'''

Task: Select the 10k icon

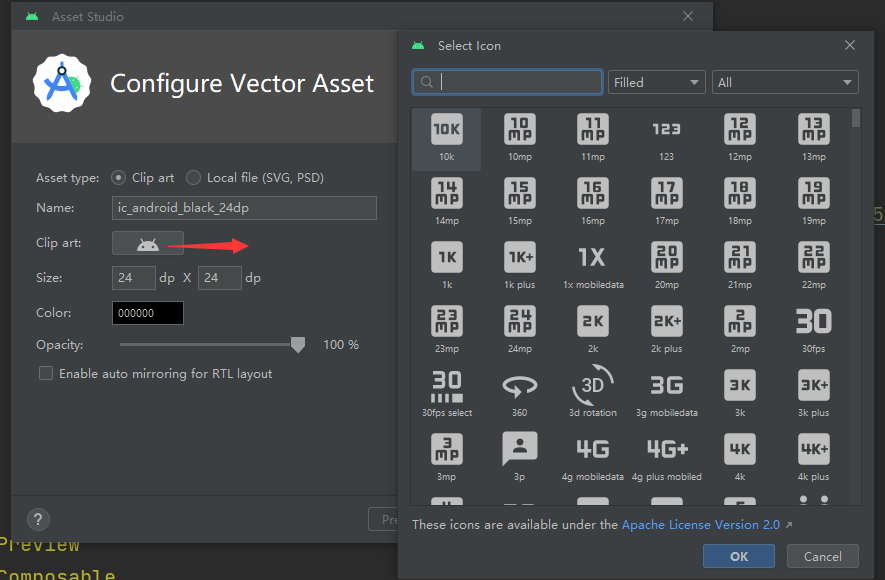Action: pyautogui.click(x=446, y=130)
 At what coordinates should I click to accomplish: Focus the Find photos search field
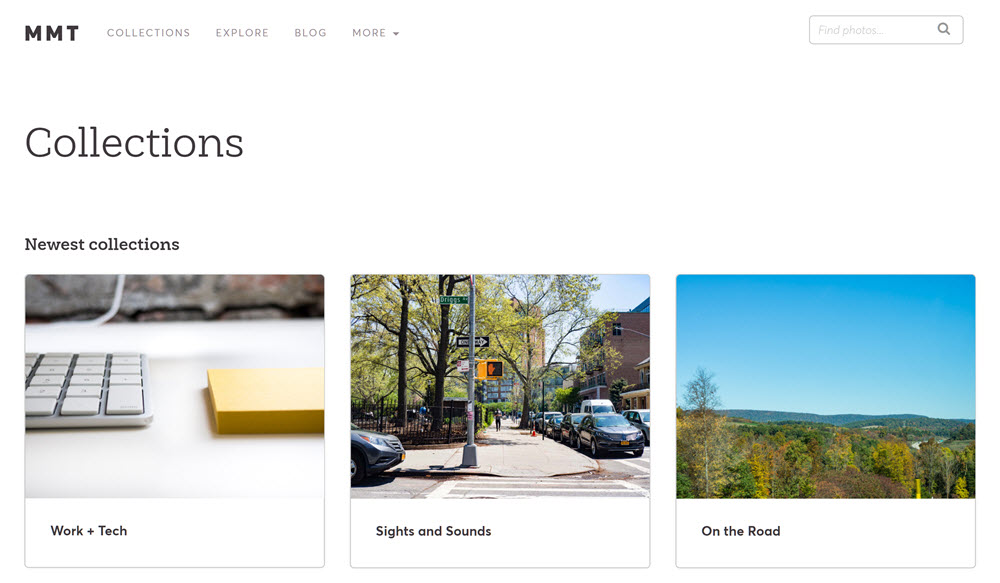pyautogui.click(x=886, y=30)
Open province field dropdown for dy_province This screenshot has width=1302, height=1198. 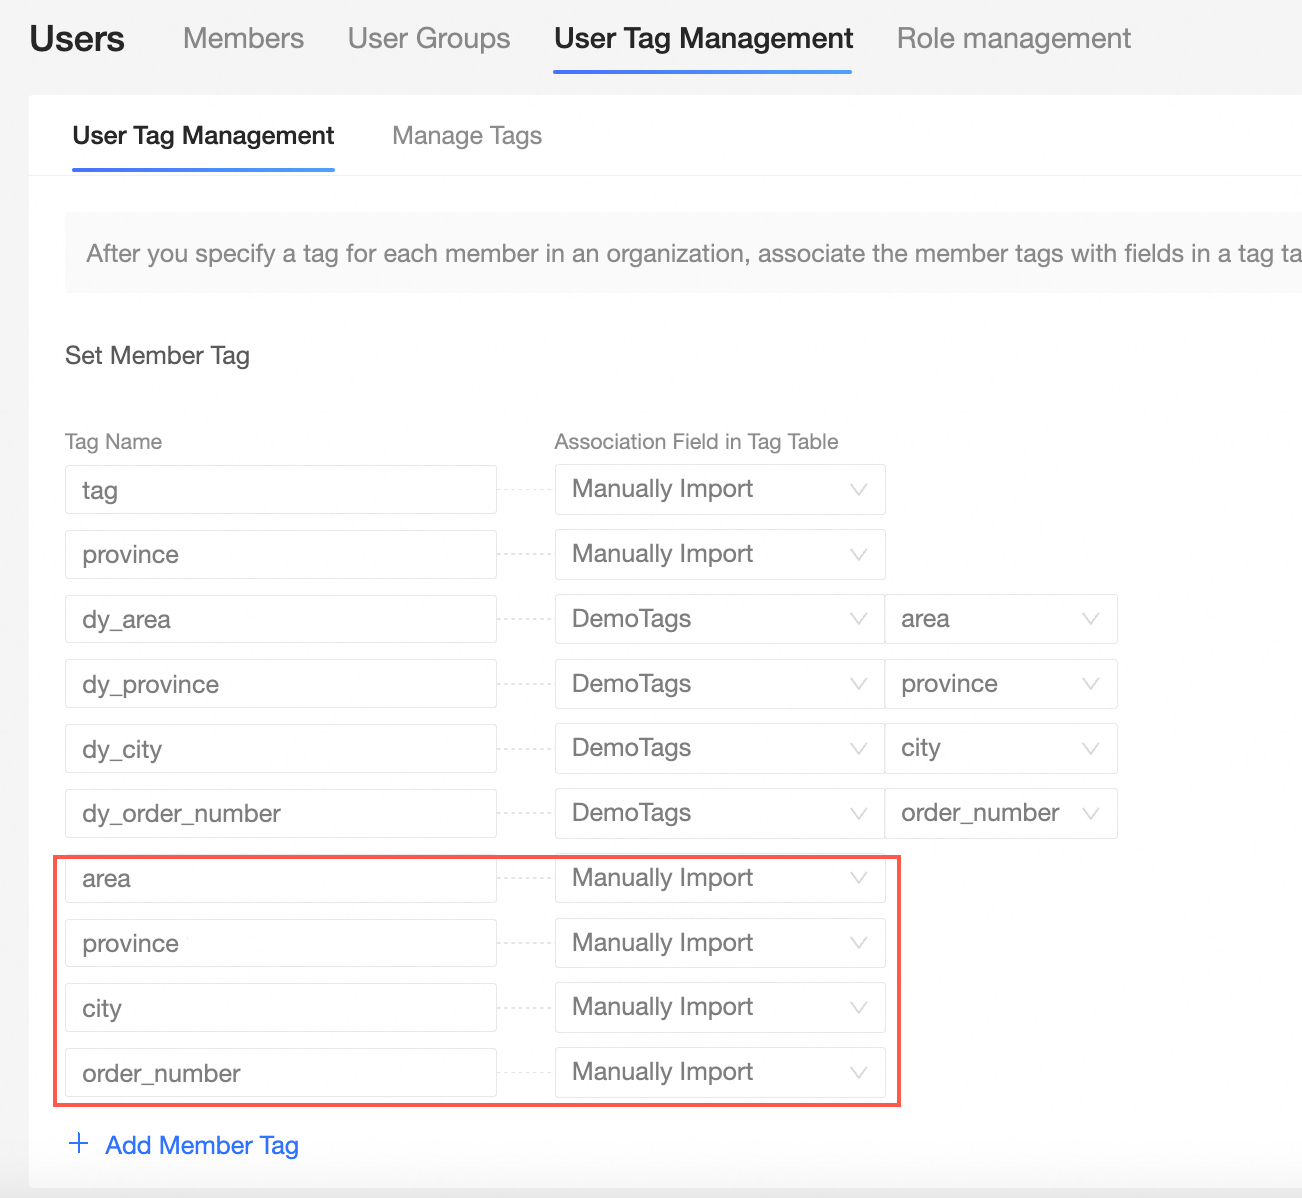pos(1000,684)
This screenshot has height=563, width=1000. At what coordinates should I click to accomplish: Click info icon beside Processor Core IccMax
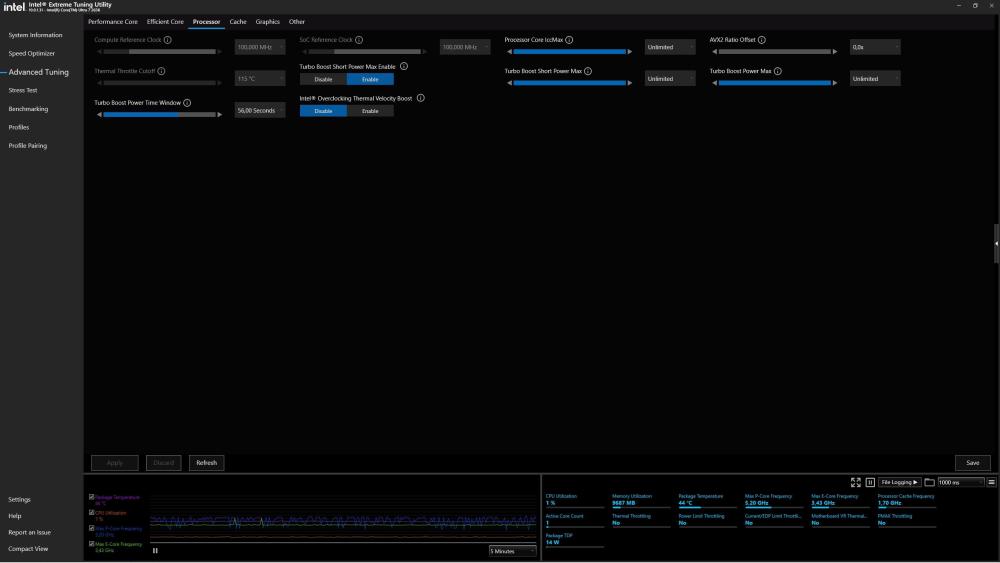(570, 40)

'''

A word-for-word repeat of the lines from the line with "This screenshot has height=563, width=1000." to the last line of the data, both ends included and pictures left out, is all that should appear.

This screenshot has height=563, width=1000. At what coordinates should I click to accomplish: Click info icon beside Processor Core IccMax
(570, 40)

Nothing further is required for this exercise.